Хайнц Циммерман. Спасибо за доклад. Одно замечание: Европа (ЕС) не ищет доминирования над межевропейским пространством. Напротив, кто «постучится» в Украину, Грузию или Молдавию, не будет принят. Так что это весьма странное доминирование, которого межевропейское пространство совсем не желает. Что в Европе и ЕС наличествует, так это определенная привлекательность общественной модели. Думаю, это важно. И этому мы не можем и не хотим помешать. Что будет через 10 – 15 лет, я не знаю. Меня страшно раздражает, когда по нашему телевидению, не исключая 1-й канал, говорят о «прорусском» Януковиче и «прозападном» Ющенко. Янукович не прорусский. Он проукраинский. И Ющенко тоже не прозападный, а проукраинский. Так что нужно иметь в виду, что в отношении межевропейского пространства часто многое представляется неверно. Эгон Бар хочет сделать замечание.
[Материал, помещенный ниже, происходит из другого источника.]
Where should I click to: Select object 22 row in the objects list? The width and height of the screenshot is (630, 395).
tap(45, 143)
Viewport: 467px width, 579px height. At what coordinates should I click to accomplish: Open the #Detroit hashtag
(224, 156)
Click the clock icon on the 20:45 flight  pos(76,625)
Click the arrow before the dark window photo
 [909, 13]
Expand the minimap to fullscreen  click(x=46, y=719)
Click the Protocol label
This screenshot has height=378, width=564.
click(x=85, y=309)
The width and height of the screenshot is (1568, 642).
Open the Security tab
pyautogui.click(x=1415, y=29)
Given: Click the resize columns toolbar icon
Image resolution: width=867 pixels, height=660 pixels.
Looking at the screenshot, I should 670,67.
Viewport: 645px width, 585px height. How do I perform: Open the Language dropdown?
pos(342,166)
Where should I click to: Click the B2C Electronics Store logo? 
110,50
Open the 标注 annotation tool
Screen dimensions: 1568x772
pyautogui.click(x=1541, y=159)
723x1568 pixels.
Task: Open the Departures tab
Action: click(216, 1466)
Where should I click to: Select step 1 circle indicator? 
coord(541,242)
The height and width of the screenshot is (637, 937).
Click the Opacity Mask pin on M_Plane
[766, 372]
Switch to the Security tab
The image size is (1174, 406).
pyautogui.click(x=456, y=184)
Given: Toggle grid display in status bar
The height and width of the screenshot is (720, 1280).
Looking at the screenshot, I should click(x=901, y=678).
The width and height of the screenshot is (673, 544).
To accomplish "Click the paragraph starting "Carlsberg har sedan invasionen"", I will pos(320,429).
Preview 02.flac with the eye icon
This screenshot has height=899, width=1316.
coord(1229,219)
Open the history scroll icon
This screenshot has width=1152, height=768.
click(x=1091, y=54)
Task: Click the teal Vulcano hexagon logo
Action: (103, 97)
Эгон Бар. Я только хотел сказать, что поправку со стороны г-на Гусейнова я принял и с радостью выслушал. Во-вторых, я на 99% согласен с тем, что сказал г-н Кортунов. В особенности с тем, что он сказал о ЕС – это ни противник, ни партнер России. Мы хотим стать одним из пяти полюсов, которые станут заметными в будущем. Понятно, что это будут Америка, Россия, Китай, Индия. Однако Америка абсолютно не заинтересована в том, чтобы Европа настолько укрепилась, чтобы играть роль полюса. Это отличается от того, что Вы сказали. Я думаю, что европейские ценности не идентичны ни американским, ни русским ценностям. Но ведь будет уже достаточно, если мы будем делить только одну общую ценность, и что мы будем делить общие, надеюсь, растущие интересы. И я хотел бы напомнить, что Германия является фактором, который имеет свою традицию в развитии связей – почти дружбы практически на протяжении 40 лет. Начало было положено Брандтом, продолжено Шмидтом, Колем, Шредером и продолжается сегодня Ангелой Меркель: выражение стратегическое партнерство, так четко определенное Шредером, переняла Ангела Меркель в своем первом правительственном выступлении. И мы полностью осознаем, что Германия в своей 40-летней традиции собрала капитал доверия, который можно применять в случае критического обострения ситуации. И я уверен, что этот капитал понадобится нам, чтобы помешать тому, в чем я выразил опасение. И последнее. Что касается Кавказа, я сознательно опустил эту тему. Могу только сказать: со стороны американцев на НАТО в наступающем году будет оказываться давление с целью получить согласие в отношении подготовки к принятию Грузии в свой состав. Мы к этому готовы. Как мы на это среагируем, это другой вопрос, но все это еще происходит под руководством нынешнего президента США. И я не рассчитываю на какое-либо базовое изменение стратегической линии, так же как и не рассчитываю на какое-либо изменение стратегической линии сегодняшнего президента и возможного премьер-министра России. Ситуация предсказуема.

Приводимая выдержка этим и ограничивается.